Hay pósters que decoran y otros que incomodan (en el buen sentido). Las “Reglas de Oro” para el profesional de Prevención de Riesgos Laborales no deberían colgarse para parecer formales, sino para recordarnos lo esencial: la prevención no se mide por la cantidad de documentos que producimos, sino por la reducción real del riesgo y por la capacidad de la organización para sostener el control en el tiempo.
La primera regla —“Evalúa antes de opinar”— parece obvia, pero es el origen de muchos errores. En PRL, opinar sin evidencias genera dos efectos: medidas innecesarias (que desgastan a la plantilla) o medidas insuficientes (que dejan el riesgo intacto). Evaluar significa observar el trabajo real, entender variabilidad, preguntar sin sesgos y distinguir entre lo que “debería pasar” y lo que “pasa”.
La segunda —“Prioriza riesgos críticos”— es la más incómoda para muchas organizaciones. Priorizar implica elegir, y elegir implica decir “no” a tareas de bajo impacto que consumen recursos. Un profesional sólido diferencia lo urgente de lo importante: identifica energías peligrosas, tareas de alta exposición, fallos latentes y barreras críticas. Y lo hace con una pregunta sencilla: ¿qué puede matar, lesionar gravemente o enfermar de forma irreversible?

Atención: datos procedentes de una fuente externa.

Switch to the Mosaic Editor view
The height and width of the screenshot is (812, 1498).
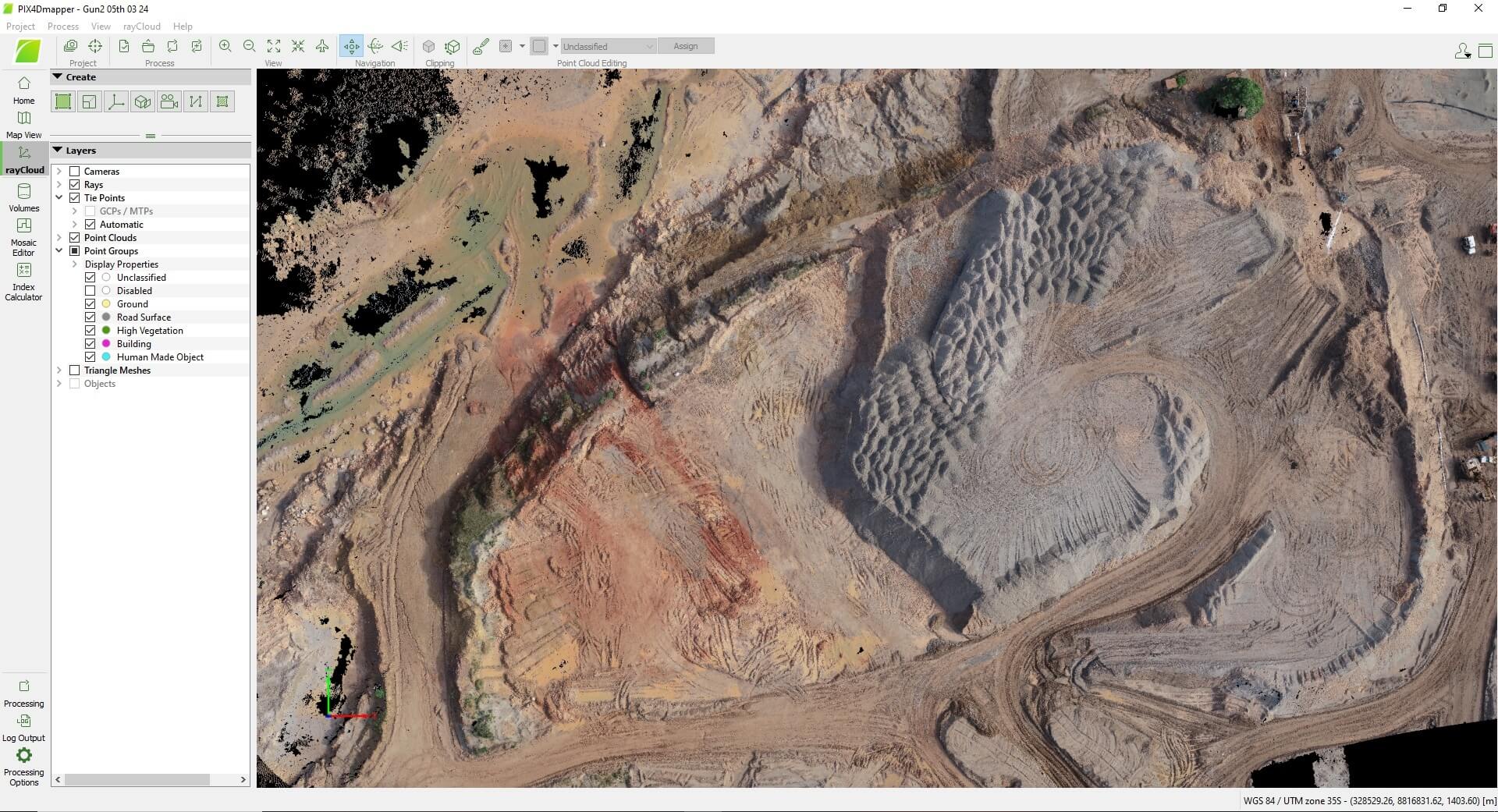[x=23, y=236]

Por eso la tercera regla —“En terreno, no en escritorio”— es casi una declaración de principios. La PRL de despacho suele detectar incumplimientos; la PRL de terreno detecta mecanismos de accidente. En terreno aparecen los atajos, las adaptaciones, la presión de producción, las interferencias entre contratas y la “normalización” del riesgo. Sin ver eso, es imposible diseñar controles que funcionen.

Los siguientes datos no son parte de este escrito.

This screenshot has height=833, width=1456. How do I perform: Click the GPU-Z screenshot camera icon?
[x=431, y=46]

La cuarta y la quinta conectan: “Habla claro y con evidencia” y “Diseña controles en la fuente”. Hablar claro no es simplificar en exceso; es traducir riesgos a decisiones. Un informe útil no es el que “cubre”, sino el que orienta: qué cambiar, dónde, con qué prioridad y cómo verificar que ha quedado controlado. Y diseñar controles en la fuente significa dejar de confiarlo todo al comportamiento: primero eliminación/sustitución, luego ingeniería, después organización, y por último EPI. Cuando se invierte ese orden, el sistema se vuelve frágil.
La sexta regla —“Forma y verifica competencia”— también merece una lectura crítica: formar no es impartir horas. Es asegurar comprensión, práctica y supervisión; y comprobar que la competencia se sostiene cuando cambia el turno, el ritmo o la presión.
Y aún queda lo que consolida una cultura sana: investigar incidentes sin buscar culpables, medir con indicadores líderes y retrasados (no solo accidentes, también barreras y desviaciones), documentar lo esencial y, sobre todo, ser ético e independiente. Sin esa independencia, la prevención se convierte en un trámite. Con ella, se convierte en gestión responsable del riesgo.
Estas reglas, juntas, no son un decálogo decorativo. Son una manera de trabajar: menos ruido, más control; menos “cumplimiento aparente”, más prevención real.